» Texte extrait
-=-=-=-=-
Neuvième groupe à l'Assemblée: la majorité met la pression

Partiront, partiront pas? Alors que l'annonce d'un neuvième groupe à l'Assemblée nationale, composé de dissidents LREM à l'aile gauche, semble imminente, les critiques montent dans la majorité et la pression s'accentue.

Tout est prêt ou presque pour un lancement mardi du groupe "Ecologie démocratie solidarité", en gestation depuis plusieurs mois: son inscription "ni dans la majorité, ni dans l'opposition", son encadrement... Deux ex-"marcheurs", Matthieu Orphelin, proche de Nicolas Hulot, et Paula Forteza, devraient en tenir la barre.

Autour d'eux, sont pressentis des députés encore membres du groupe majoritaire, tels Cédric Villani, candidat en rupture aux municipales à Paris, et Aurélien Taché, qui a annoncé ce week-end quitter un mouvement présidentiel dérivant selon lui "vers la droite".
-=-=-=-=-
» Données disponibles
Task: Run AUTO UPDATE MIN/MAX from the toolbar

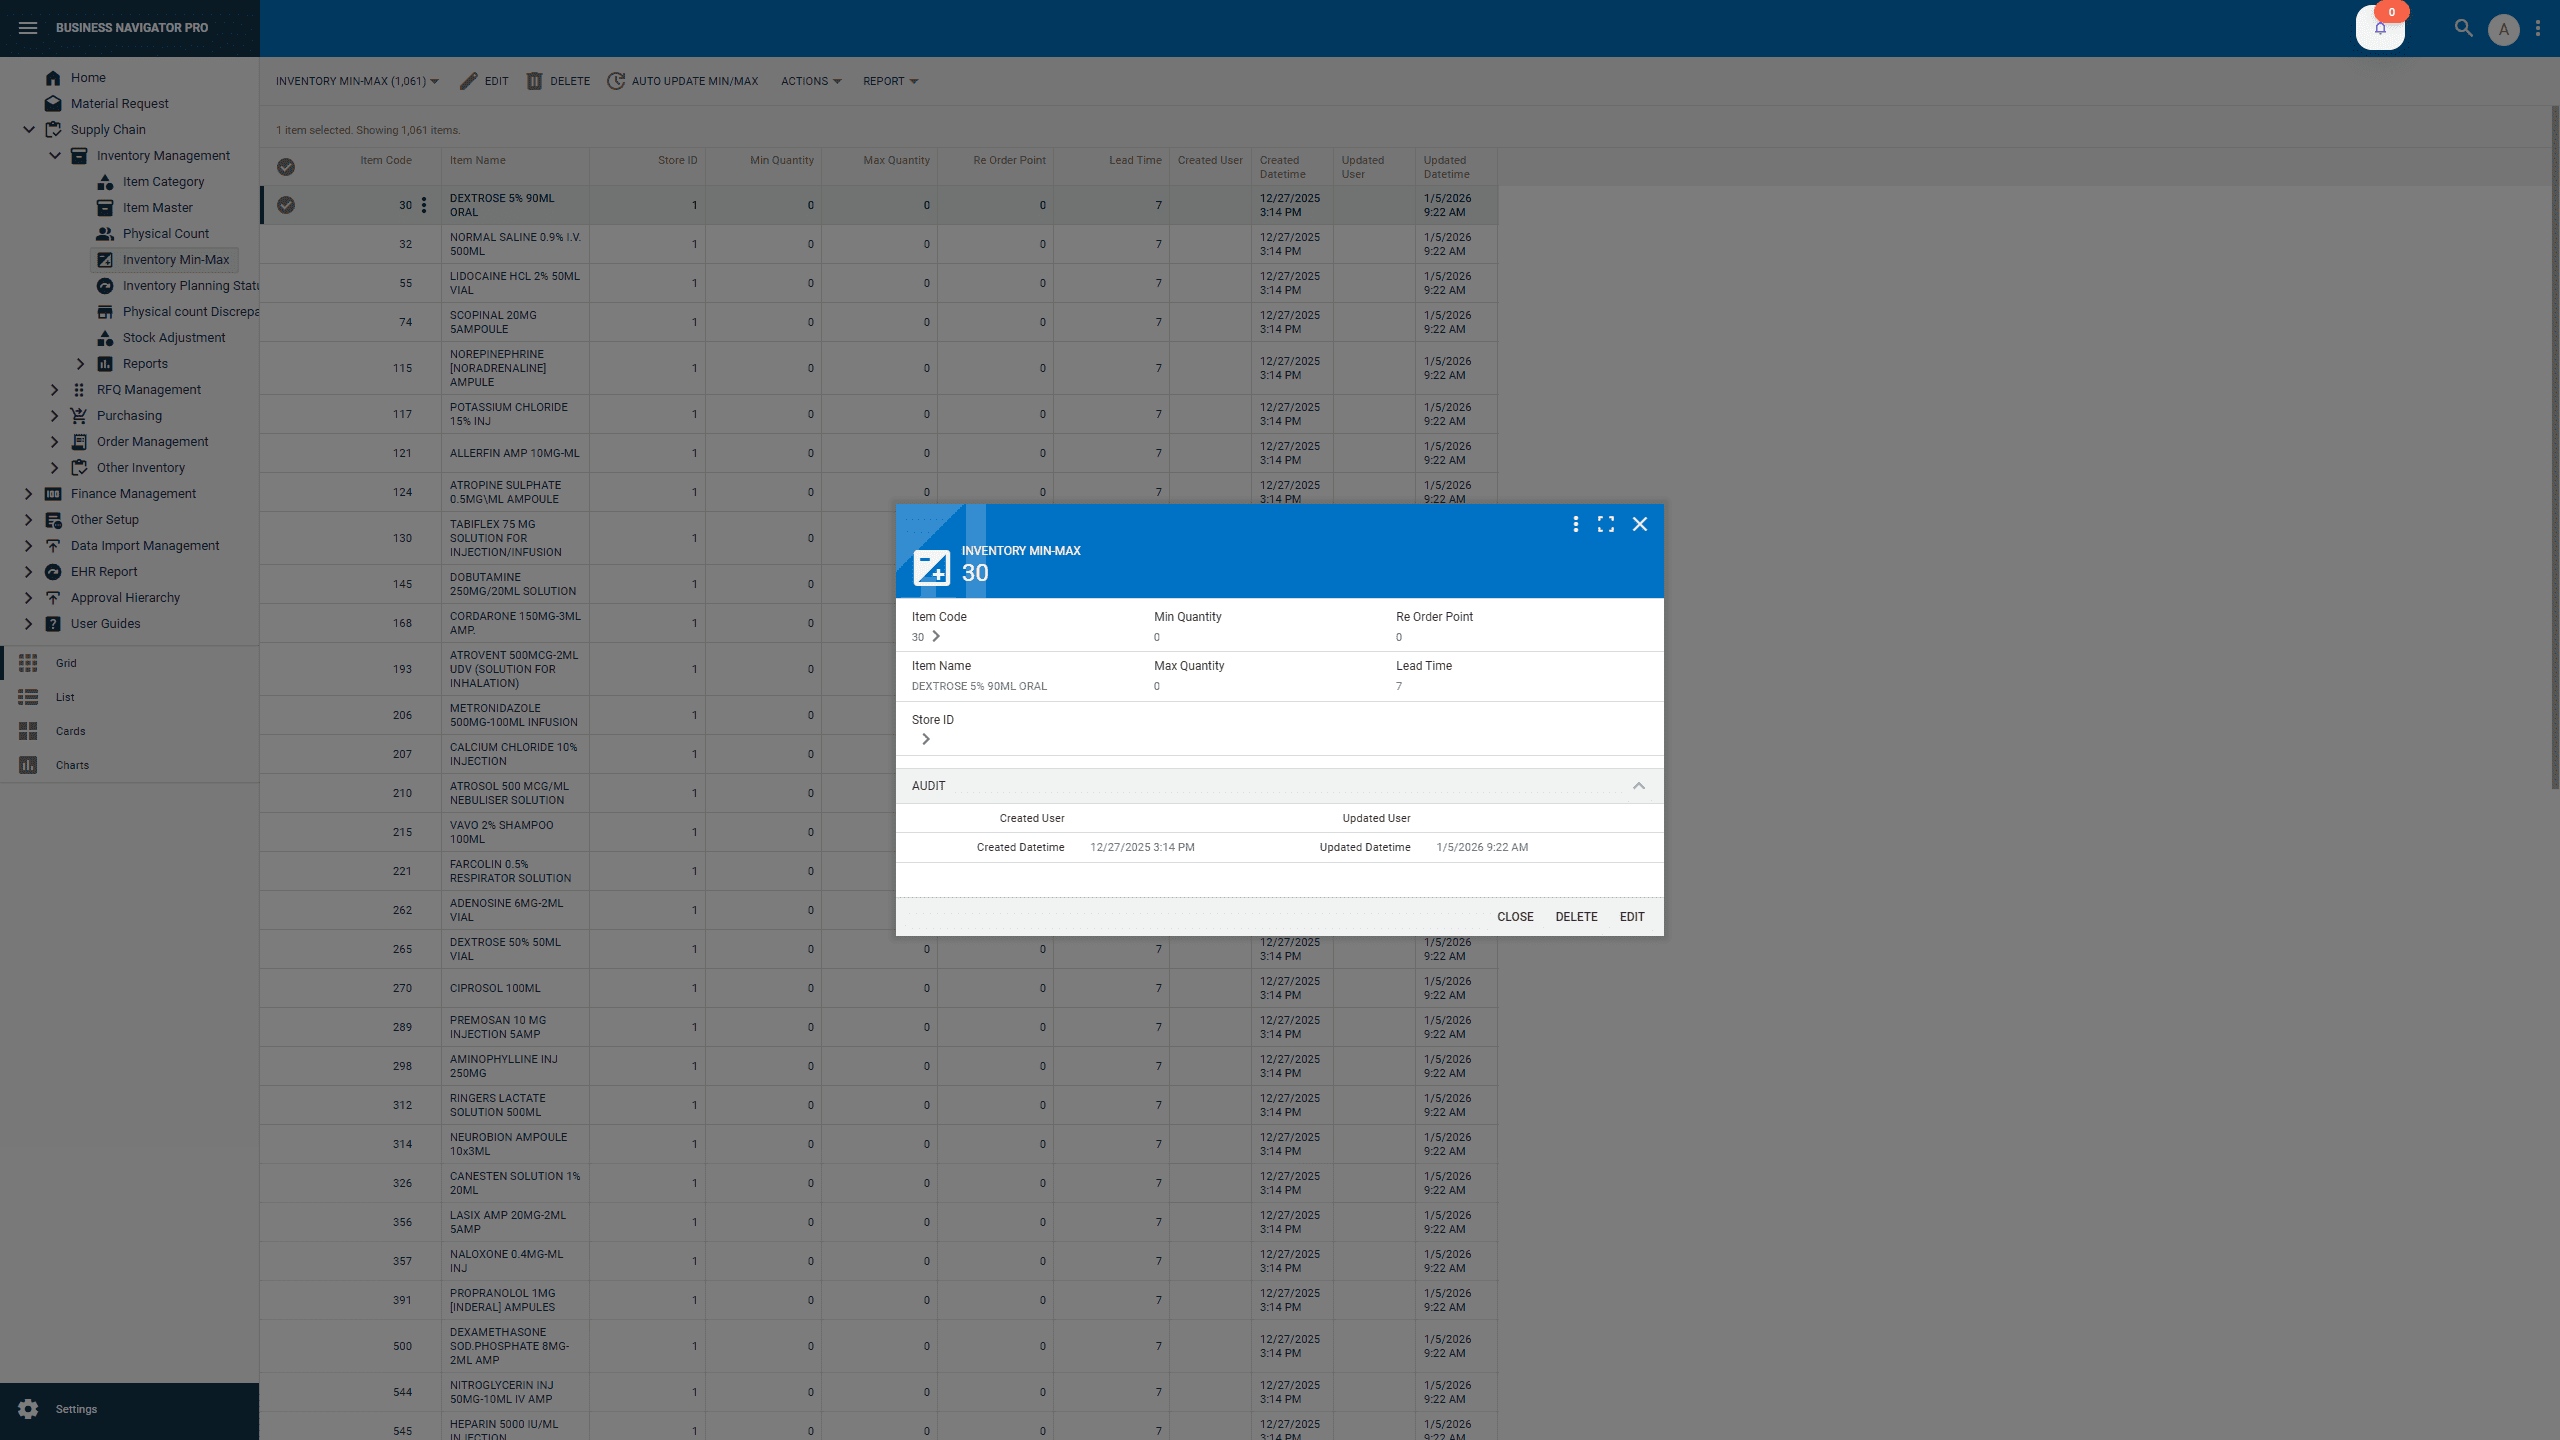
-=-=-=-=-
» Consignes
(A) Modifiez le passage de l'article sur le neuvième groupe qui va de "Neuvième groupe à l'Assemblée: la" jusqu'à "tenir la barre." inclus en y remplaçant "mardi" par "jeudi".
(B) Ces affirmations concordent-elles avec l'article sur le neuvième groupe ? (i) Le nouveau groupe doit se placer dans l'opposition. (ii) Paula Forteza est une ancienne « marcheuse ». (iii) Aurélien Taché a fait part ce week-end de son départ du mouvement présidentiel.
(C) Reprenez l'article sur le neuvième groupe là où il s'arrête et poursuivez-le.
Le matériau joint ne joue aucun rôle ici.

» Réponses
(A)
Neuvième groupe à l'Assemblée: la majorité met la pression

Partiront, partiront pas? Alors que l'annonce d'un neuvième groupe à l'Assemblée nationale, composé de dissidents LREM à l'aile gauche, semble imminente, les critiques montent dans la majorité et la pression s'accentue.

Tout est prêt ou presque pour un lancement jeudi du groupe "Ecologie démocratie solidarité", en gestation depuis plusieurs mois: son inscription "ni dans la majorité, ni dans l'opposition", son encadrement... Deux ex-"marcheurs", Matthieu Orphelin, proche de Nicolas Hulot, et Paula Forteza, devraient en tenir la barre.

(B)
(i) Non : « son inscription "ni dans la majorité, ni dans l'opposition" ».
(ii) Oui : « Deux ex-"marcheurs", Matthieu Orphelin, proche de Nicolas Hulot, et Paula Forteza ».
(iii) Oui : « qui a annoncé ce week-end quitter un mouvement présidentiel dérivant selon lui "vers la droite" ».

(C)
Avec ces départs - une petite dizaine qui tend à se réduire - le groupe LREM de Gilles Le Gendre risque de perdre la majorité absolue à l'Assemblée nationale, ou de ne la conserver qu'à une voix près.

En juin 2017, les députés LREM et apparentés étaient 314. Entre défections et exclusions, ils ne sont plus que 295, tandis que la majorité absolue est à 289 sièges.

Comptant 15 à 20 membres, le 9e groupe - un record dans une Assemblée balkanisée - doit agréger en outre l'ancienne ministre PS de l'Ecologie Delphine Batho.

Mais ce lundi, "il y a beaucoup de pressions sur les membres potentiels du groupe, notamment venant du gouvernement ou des cadres du groupe LREM", rapporte à l'AFP un élu travaillant sur sa constitution.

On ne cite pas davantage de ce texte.